The Committee on Budgetary Oversight met with members of the EU budget committee two weeks ago and had a very in-depth discussion about Brexit. One of the interesting points that was made by the members of that committee was that as a Union, we need to respond more robustly to the refugee crisis and those countries that are dealing with that issue more than others and that we cannot allow those member states that are at the forefront and at the borders to shoulder all of those demands. I would make the same point with regard to Brexit. This is a huge crisis for us. It is very challenging and has the potential to be hugely detrimental to our country - more than other countries. I appreciate that every member state will be affected in some way. As a small country on the periphery of Europe beyond the UK, we need to see real and robust support from the EU and not just talking and supportive words. We need financial supports to deal with the possible fallout from this. It would be important for our citizens to see that the EU family is there to back us up when we need it. Equally, I accept that we have responsibilities in terms of the migration crisis and other crises that may come down the line in the future. We are all part of a Union and that should mean something.
Defence is my portfolio within my party. Unlike some of the other contributors earlier, I am very supportive of increasing our defence budget, which I think is far too low. However, efficiencies need to be made.
I think that is the same for the entire EU budget. If we are advocating for increased spending and increased contributions, we should also talk about the efficiencies we can make across the board in how we run our business. That will go some way towards convincing other member states that 1% is not enough and they need to come up towards 1.1%, 1.2% or maybe 1.3%.
Regarding defence, three or four weeks ago I attended a meeting in Brussels as part of the OSCE. The purpose of that meeting was to consider how Belgium dealt with the terrorists attacks in Brussels in 2016. We met the Belgian Minister for justice and the parliamentary committee which carried out a review on how the city and country reacted in the immediate aftermath of the attacks, how they dealt with victims and what they are doing now to deal with the threat of terrorism. I am sure the Commissioner will agree the threat is real for every member state. While it may be more prevalent in others than it is in Ireland, nobody is immune. From that brief visit I learned that the threat is becoming very sophisticated and more of a challenge, and therefore becoming more costly to deal with. Technology is advancing all the time and we need to be a step or two ahead, but at the moment we are always a step or two behind.

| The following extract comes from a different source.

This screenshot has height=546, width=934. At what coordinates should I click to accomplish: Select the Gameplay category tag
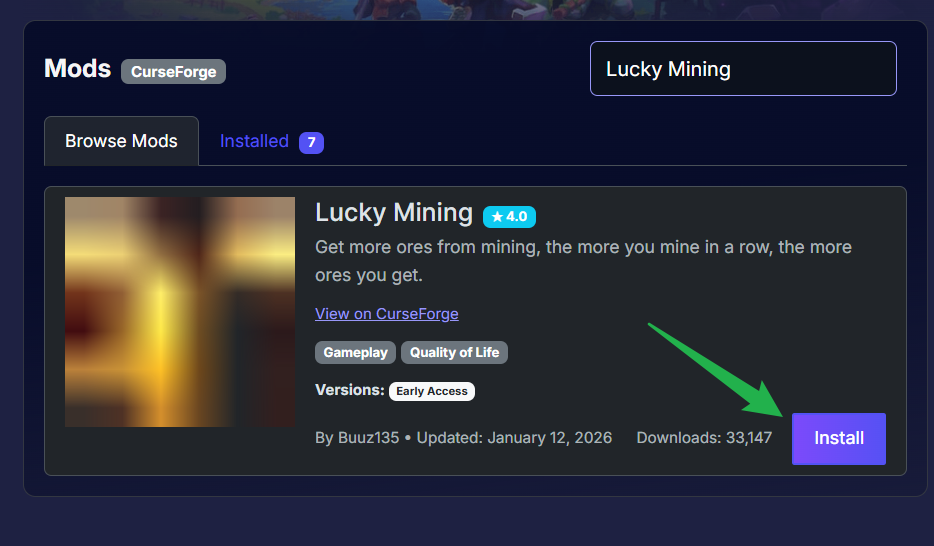click(x=355, y=352)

Regarding working together, the Commissioner made a very good point. Why have multiple member states developing or trying to develop the same technology? Working together makes perfect sense to me. Recently Ireland has committed to participate in two EU projects in the area of defence. One is in the Training Mission Competence Centre, which will train our personnel for future challenges that may come down the line. The second is in maritime surveillance. When we talk about defence spending, defence budget and working together, it is not all about arms, bombs and tanks. It is about working together to build the technologies and share the knowledge we have to gain efficiencies and, as the Commissioner said, present value to the taxpayer. It is not acceptable for some member states to sit back and say, "Well, this isn't really a problem for us now. We don't see a threat in our country, so we will leave you to deal with that on your own." It goes against what it means to be part of a union. From my perspective and that of my party, we see the value in sensible and reasonable defence spending to meet the challenges today and in the future.
I finish on a point mentioned by Deputy Burton. I welcome that youth participation is one of the key areas the Commission wants to focus on post-2020. For younger people we need to do more on communicating and showing the value of the European Union for younger people. The issues facing young people are the same in most countries. It is becoming increasingly difficult for them to purchase their first homes. People are having their families later. The cost of education is rising. All of these challenges mean it is a very difficult time for those in their 20s or 30s. The European Union has a role to play in that. What is the planned budget for youth participation? What initiatives is the Commission considering? We need to do our best to communicate those to our younger citizens across the EU to show the value of the Union into the future.